Upper bound for the overall specificity of targeted exon sequencing
Figure 3Sequence coverage along a contiguous target. Shown is base-by-base sequence coverage along a typical 11-kb segment (chr4:118635000-118646000) out of 1.7 Mb. Sequence corresponding to bait is marked in blue. Segments that had more than 40 repeat-masked bases per 170-base window were not targeted by baits and received little or no coverage with sequencing reads aligning uniquely to the genome except directly adjacent to a bait.
Figure 4Normalized coverage-distribution plots. Shown is the fraction of bait-covered bases in the genome achieving coverage with uniquely aligned sequence equal or greater than the normalized coverage indicated on the X-axis. The absolute per base coverage was divided by the mean coverage of all bait positions (18 in a; 221 in b).
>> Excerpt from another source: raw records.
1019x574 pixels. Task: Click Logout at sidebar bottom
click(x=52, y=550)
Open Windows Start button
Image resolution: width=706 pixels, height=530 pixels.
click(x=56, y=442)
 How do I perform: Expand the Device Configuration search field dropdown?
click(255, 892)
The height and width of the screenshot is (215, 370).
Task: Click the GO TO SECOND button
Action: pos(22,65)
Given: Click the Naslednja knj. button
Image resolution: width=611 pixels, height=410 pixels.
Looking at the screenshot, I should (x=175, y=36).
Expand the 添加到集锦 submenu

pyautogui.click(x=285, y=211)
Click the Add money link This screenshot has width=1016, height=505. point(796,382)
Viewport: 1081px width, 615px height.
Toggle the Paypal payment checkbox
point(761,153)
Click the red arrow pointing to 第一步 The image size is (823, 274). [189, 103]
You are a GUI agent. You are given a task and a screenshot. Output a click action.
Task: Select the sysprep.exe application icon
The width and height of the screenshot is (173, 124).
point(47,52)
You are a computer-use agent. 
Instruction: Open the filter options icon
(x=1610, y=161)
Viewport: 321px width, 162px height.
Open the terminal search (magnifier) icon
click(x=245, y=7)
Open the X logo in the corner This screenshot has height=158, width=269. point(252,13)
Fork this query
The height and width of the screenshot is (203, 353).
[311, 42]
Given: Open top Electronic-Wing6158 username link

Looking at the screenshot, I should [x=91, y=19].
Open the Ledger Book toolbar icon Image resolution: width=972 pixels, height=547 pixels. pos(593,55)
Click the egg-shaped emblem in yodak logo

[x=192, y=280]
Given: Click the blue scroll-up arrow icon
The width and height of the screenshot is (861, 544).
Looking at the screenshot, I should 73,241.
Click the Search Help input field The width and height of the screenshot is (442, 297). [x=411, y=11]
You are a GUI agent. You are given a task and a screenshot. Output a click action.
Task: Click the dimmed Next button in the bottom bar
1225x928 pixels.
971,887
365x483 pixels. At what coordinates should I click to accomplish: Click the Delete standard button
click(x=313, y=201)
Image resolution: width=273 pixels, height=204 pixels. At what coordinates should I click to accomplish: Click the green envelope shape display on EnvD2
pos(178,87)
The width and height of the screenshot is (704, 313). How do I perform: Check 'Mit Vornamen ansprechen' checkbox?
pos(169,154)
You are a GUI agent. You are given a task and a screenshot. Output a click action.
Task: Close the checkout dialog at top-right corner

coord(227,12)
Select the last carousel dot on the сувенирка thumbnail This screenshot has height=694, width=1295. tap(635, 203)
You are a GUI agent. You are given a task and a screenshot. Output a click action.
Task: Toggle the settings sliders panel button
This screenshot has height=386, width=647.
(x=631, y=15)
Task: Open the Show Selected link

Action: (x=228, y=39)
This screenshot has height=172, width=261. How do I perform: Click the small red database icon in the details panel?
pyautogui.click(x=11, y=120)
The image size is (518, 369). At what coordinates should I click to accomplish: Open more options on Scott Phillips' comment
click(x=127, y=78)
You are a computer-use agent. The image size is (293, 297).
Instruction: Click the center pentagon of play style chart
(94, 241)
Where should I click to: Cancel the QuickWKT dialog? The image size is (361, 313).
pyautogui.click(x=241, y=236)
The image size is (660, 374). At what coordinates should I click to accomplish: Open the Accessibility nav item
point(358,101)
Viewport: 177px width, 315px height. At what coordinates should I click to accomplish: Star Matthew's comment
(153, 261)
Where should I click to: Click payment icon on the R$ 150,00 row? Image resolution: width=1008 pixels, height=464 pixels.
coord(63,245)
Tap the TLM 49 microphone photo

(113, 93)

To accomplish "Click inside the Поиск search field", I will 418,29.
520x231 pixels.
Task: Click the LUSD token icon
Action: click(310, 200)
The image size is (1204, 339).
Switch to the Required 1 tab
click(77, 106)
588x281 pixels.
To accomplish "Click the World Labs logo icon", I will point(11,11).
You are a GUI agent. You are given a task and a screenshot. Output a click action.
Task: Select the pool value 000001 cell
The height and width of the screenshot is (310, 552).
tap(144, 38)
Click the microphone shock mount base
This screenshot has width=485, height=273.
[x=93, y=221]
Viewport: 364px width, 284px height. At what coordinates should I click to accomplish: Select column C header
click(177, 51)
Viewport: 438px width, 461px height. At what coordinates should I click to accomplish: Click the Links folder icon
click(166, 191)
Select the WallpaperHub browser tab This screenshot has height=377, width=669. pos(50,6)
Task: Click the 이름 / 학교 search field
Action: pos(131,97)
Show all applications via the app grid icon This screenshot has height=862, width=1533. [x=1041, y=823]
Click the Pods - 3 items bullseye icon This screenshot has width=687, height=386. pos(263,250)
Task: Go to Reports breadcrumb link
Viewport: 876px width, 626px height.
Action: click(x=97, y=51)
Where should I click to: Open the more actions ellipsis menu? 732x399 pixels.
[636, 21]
The curve for the shotgun-sequenced exon capture (a) is steeper than the curve for the regional capture (b) indicating a less uniform representation of sequencing targets in the exon catch. Dashed lines point to the fraction of bases achieving at least half or one fifth the mean coverage.
Figure 5Reproducibility of hybrid selection. For each exon (n = 15,565), the ratio of the mean coverage in two independent hybrid selection experiments performed on the same source DNA (NA15510) was plotted over its mean coverage in one experiment (a). Coverage was normalized to adjust for the different number of sequencing reads. The average ratio (black line) is close to 1. Standard deviations are indicated by purple lines. The graph on the right (b) shows base-by-base sequence coverage along one target in three independent hybrid selections, two of them performed on NA15510 (purple and teal lines) and one on NA11994 source DNA (black). Note the similiarities at this fine resolution of the three profiles which were normalized to the same height. The position of target exon (ENSE00000968562) and bait is indicated by red and blue bars, respectively.